Eardley: To me, it’s the vision of what’s possible, the vision of tying it all together and making sense of the portfolio — not as one product that needs to be maintained, a version upgrade, a security update; those are critical mechanics. But it’s knowing what’s possible. It’s that awareness of what’s happening in both the healthcare and technology industries around popular trends and design thinking in a creative mindset. It’s choosing to do things first class.
Ultimately, I’ll defer back to a quote that I include as a footer to every one of my IT strategic plan slides. It’s a great quote from the Jim Collins book, Good to Great, Degree, where he talks about the flywheel model and how good successes start to build on each other and you get positive momentum. He says that “breakthrough results come about by a series of good decisions diligently executed and accumulated one on top of another.”
That quote is my inspiration to challenge ourselves as leaders — are we making good decisions now that can sit on top of a good decision later, and on top of another good decision? If you make a series of mostly good decisions that build on top of each other, you can really go places. If you’re just working on getting the next done project on time, on budget, and it’s not in context of this breakthrough result flywheel model, I think we’re all at risk of missing the bigger picture.
Gamble: I like that quote. I’m going to have to read some of this his material.

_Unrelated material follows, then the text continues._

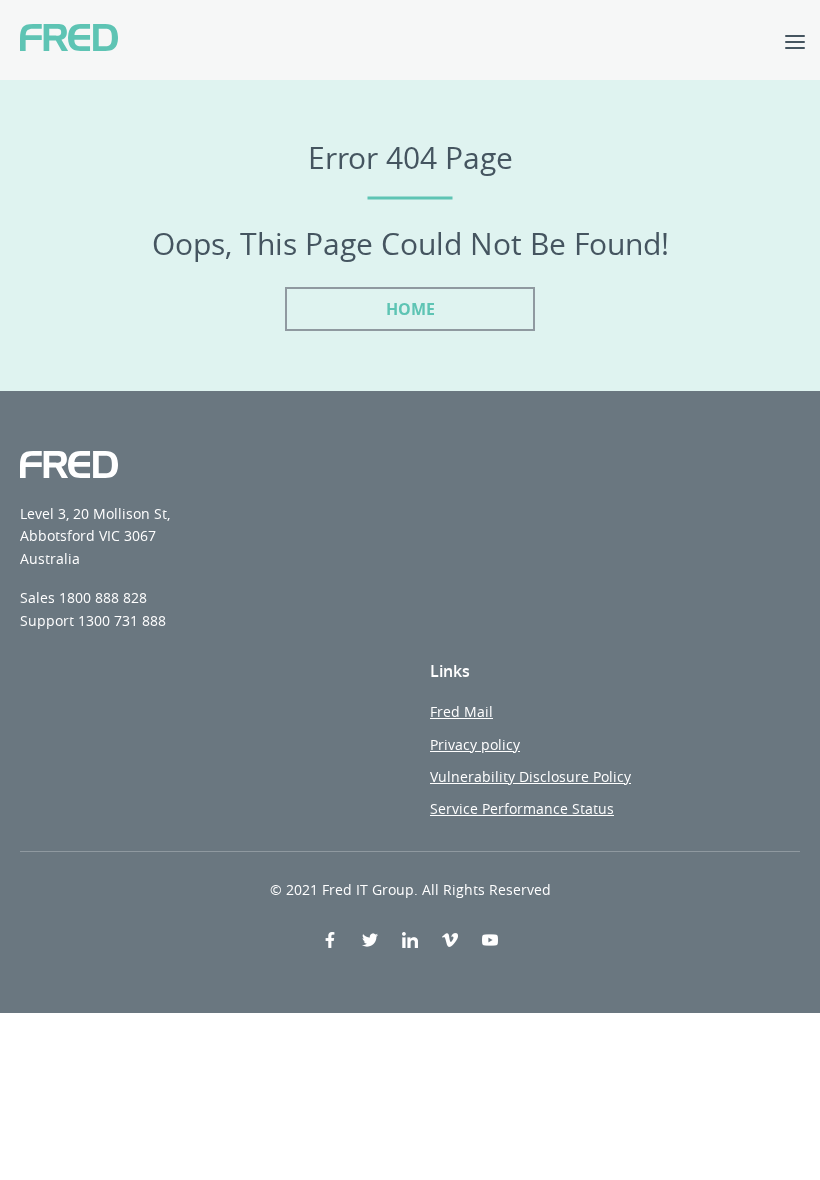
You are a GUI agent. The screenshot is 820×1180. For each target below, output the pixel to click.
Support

Eardley: That’s a good one. It’s fairly modest, right? It was his thoughtful analysis of a lot of what end up being public company, and the stock prices that have had the biggest results over time. It’s a series of good decisions built on top of each other; they execute well and they accumulate. Amazon is a common example.
If we work backwards from the vision, it’s putting steps in place to get there with a modest recognition that any of these decisions are really just going to be in the camp of a good decision. And when you make a number of those, that’s when you really start to differentiate yourself.
Gamble: Right. Well, I apologize — I’ve held you for a while. I really appreciate your time. This has been a great discussion. I want to thank you so much.
Eardley: Sure. Thanks for reaching out.